The drawl stains his words rough and dark now. "Haru. We don't present a good enough heir, there's a fair chance he'll challenge. Y'know I heard he's got just the one woman now? Reputable sort, fer out there. He could wiggle it around such that any brats they squeeze out have claim. Elders certainly don't like Nariko."

"The elders kicked him out, not Nariko," she notes. Ice sings in her veins nonetheless. "Ain't no way."

"'s always a way," Kenji says. "He'd tie us up long enough ta start underminin' us. Play our game, get rumors goin'. He left here in a right huff." He shakes his head. "I'd wager he'd like ta pay us back somehow. The Shihouin, they'd keep consolidatin' their power in the Second, makin' overtures ta the other clans' rumor-monger branches. Way they're goin', I'm worried. Way the world is goin', gettin' more peaceful-like, less backstabbin'." Kenji takes a deep breath, shuddering. She's never seen him this uncertain. "We need Shinji ta be our golden boy, Makoto. We need Nariko ta keep the dents off. Even if she won't last long, we need it. A little favor with the Shihouin, someone ta watch his back. We ain't got no choice."
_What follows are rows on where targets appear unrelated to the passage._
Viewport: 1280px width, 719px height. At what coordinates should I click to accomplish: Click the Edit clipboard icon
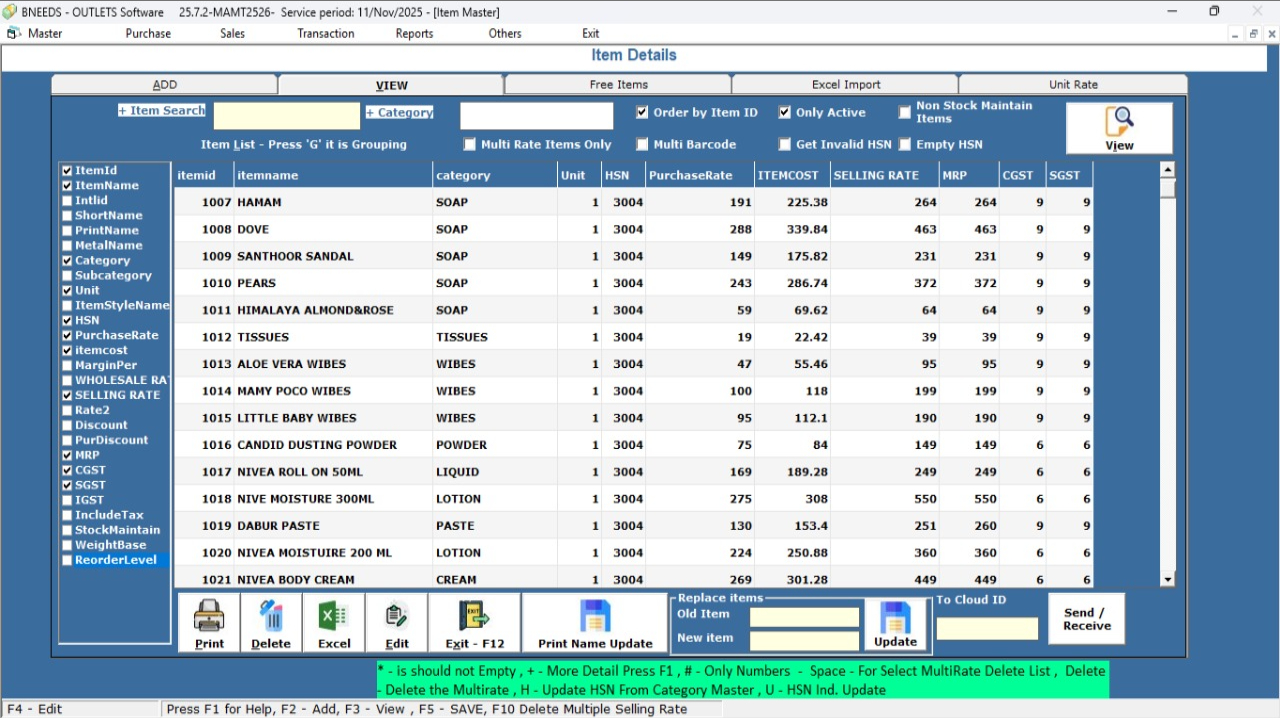(396, 616)
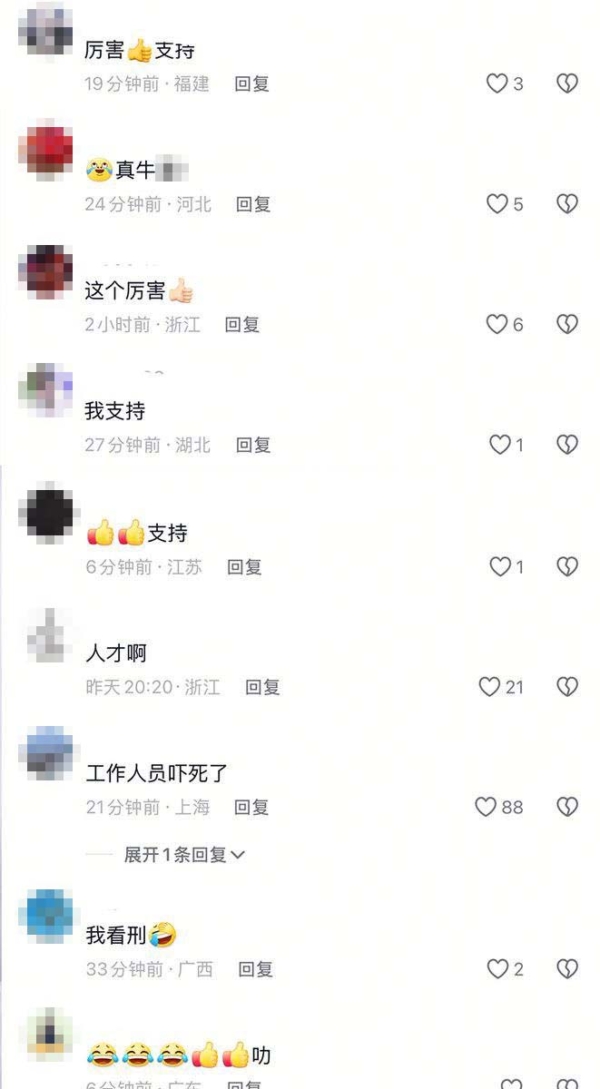Reply to the "我看刑" comment from 广西
The width and height of the screenshot is (600, 1089).
click(x=256, y=969)
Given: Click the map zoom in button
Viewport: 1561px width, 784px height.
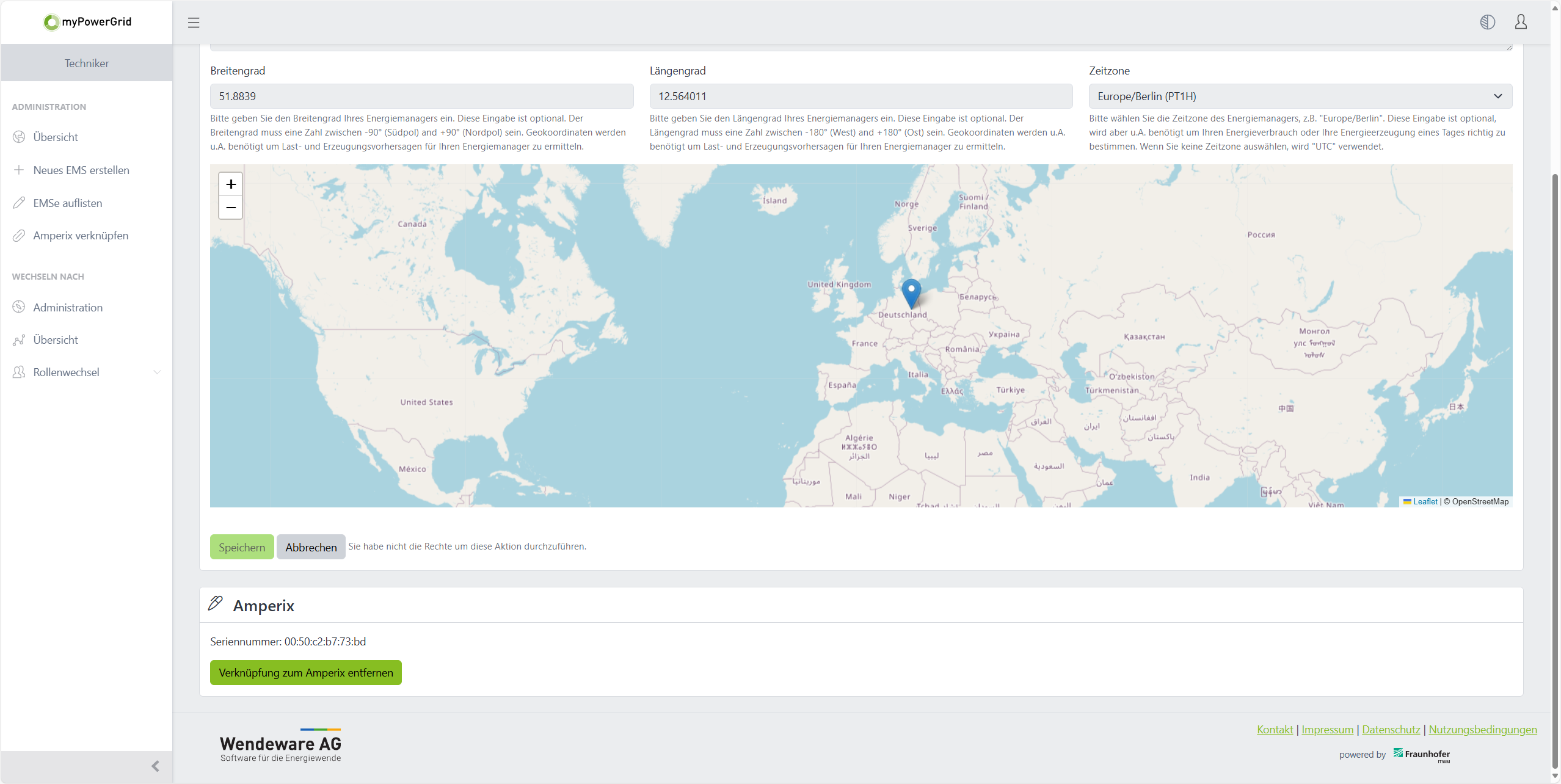Looking at the screenshot, I should [x=231, y=184].
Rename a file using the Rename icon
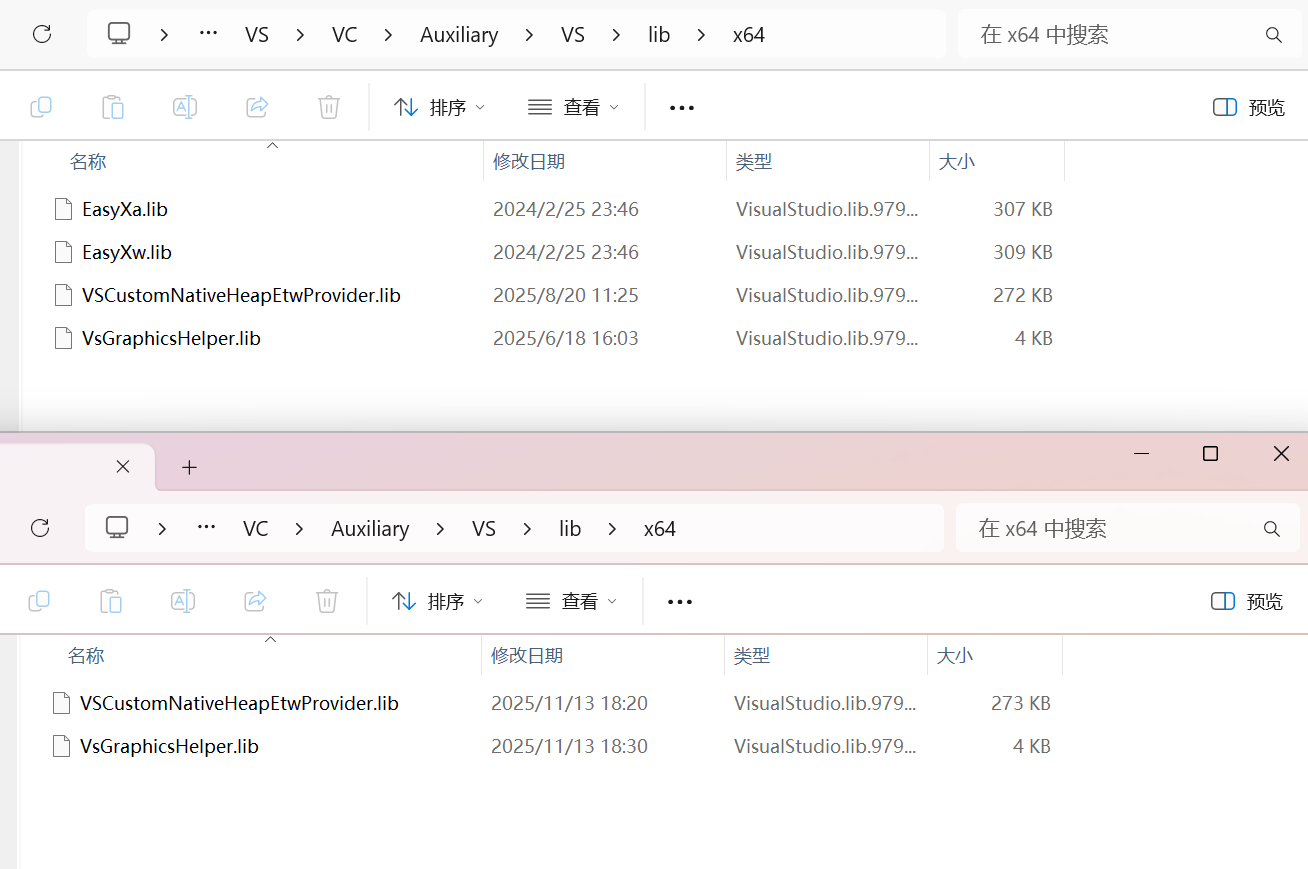This screenshot has width=1308, height=869. click(x=185, y=107)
The frame of the screen behind them squeaks. They go still.

A second, maybe two. Nothing but the moon and wind playing tricks, chilling them to the bone.

Makoto and Kenji return bed. For the rest of the night, they soak up each other's warmth and determination. They have made the hard choice, the right choice for the clan.

Though no other words are spoken, Nariko will live.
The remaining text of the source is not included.